Menurut psikolog Kassandra Putranto, membuat rekaman adegan seks itu wajar. "Wajar karena faktanya banyak orang yang melakukannya," kata dia. Menurut dia, orang bisa mencari fantasi dengan merekam adegan seks dirinya untuk kepentingan pribadi. Namun, jika orang merekam dan menyebarkannya, ada kemungkinan orang itu menderita kelainan ekshibisionis.
Kelainan lain dalam perilaku seks adalah berhubungan seks dengan beberapa orang (hiperseks), dengan sesama dan lawan jenis kelamin (biseks), dengan anak (paedofilia), berhubungan seks disertai dengan kekerasan (sadomasokis), atau kecanduan seks (adiksi seksual).

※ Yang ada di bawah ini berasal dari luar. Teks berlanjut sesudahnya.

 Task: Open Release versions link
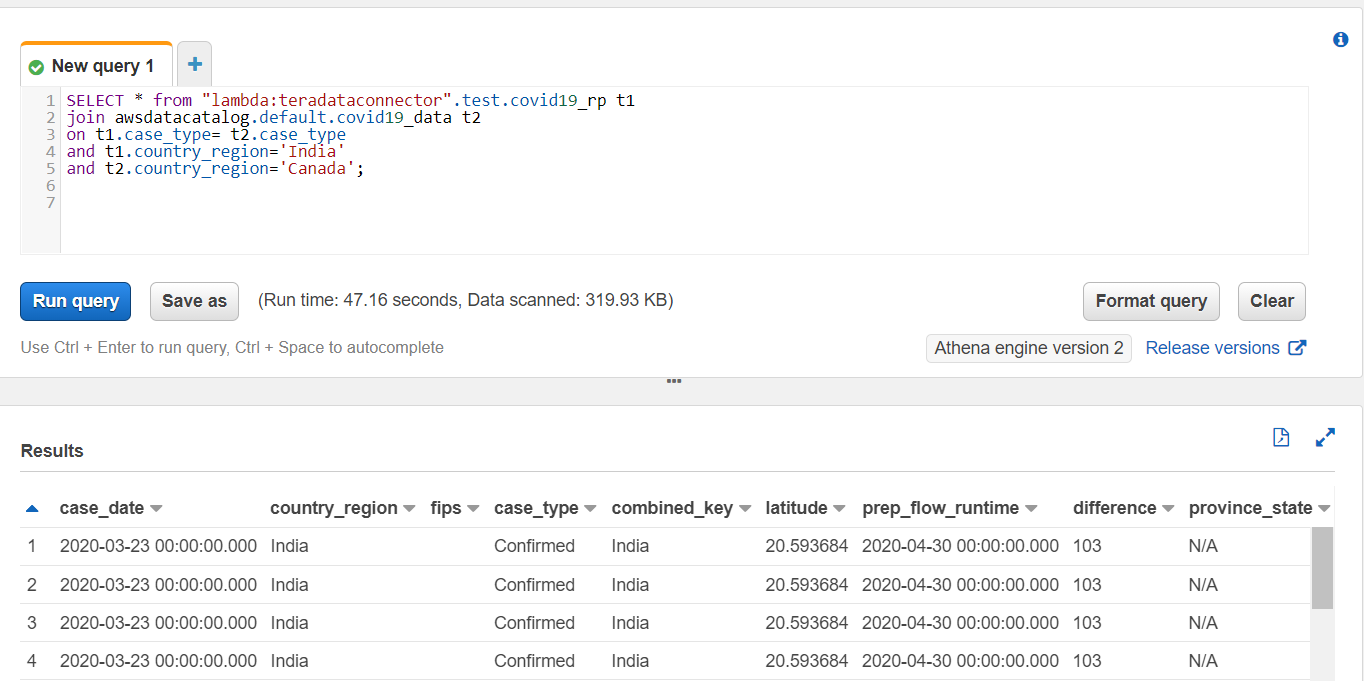tap(1212, 348)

Kassandra menyatakan masih banyak kemungkinan adanya kelainan psikologis yang menimpa orang yang tampil dalam kasus video porno tiga orang yang mirip artis ternama, yang kini sedang ramai dibicarakan. "Perlu pembuktian dan pemeriksaan apakah perekam adegan itu mengalami kelainan psikologis (disorder) atau tidak," kata dia.

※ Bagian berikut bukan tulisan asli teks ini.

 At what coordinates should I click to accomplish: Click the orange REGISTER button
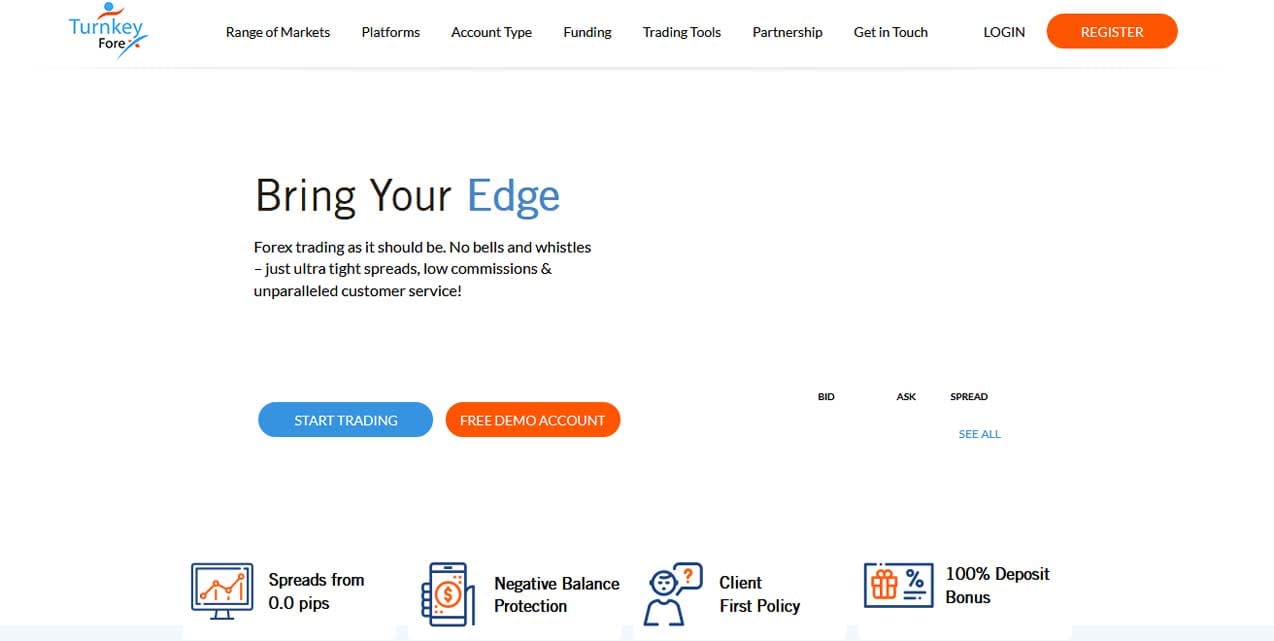1112,32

Menurut Kassandra, ada kemungkinan perekam video itu memiliki gejala narsisme. Gejala narsisme di antaranya ditandai dengan sikap egois, sayang diri sendiri, dan menempatkan kepentingan dirinya di atas kepentingan lain. "Bukan narcissistic personality disorder (NPD)," kata dia. Narcissistic personality disorder merupakan gangguan jiwa ringan, seperti halnya shopaholic (gila belanja). Umumnya, shopaholic banyak dialami wanita. Sedangkan NPD oleh pria.
Russell Stambaugh, PhD psikolog dan terapis seks dari Michigan, menyatakan pornografi lebih banyak dikonsumsi pria. Pasalnya, otak pria memang mudah tersulut oleh rangsangan seksual. Sel otak lelaki memiliki saraf cermin yang mudah tersulut jika ada pornografi. Saraf ini memainkan peran penting atas gairah seksual pria.
Dengan kondisi ini, setiap ada kesempatan, pria langsung mengakses pornografi dan terangsang. Menurut survei Pew Internet & American Life Project Mei 2004, 26 persen pengakses Internet pria mengunjungi situs porno dan hanya 3 persen dari wanita melongok situs porno.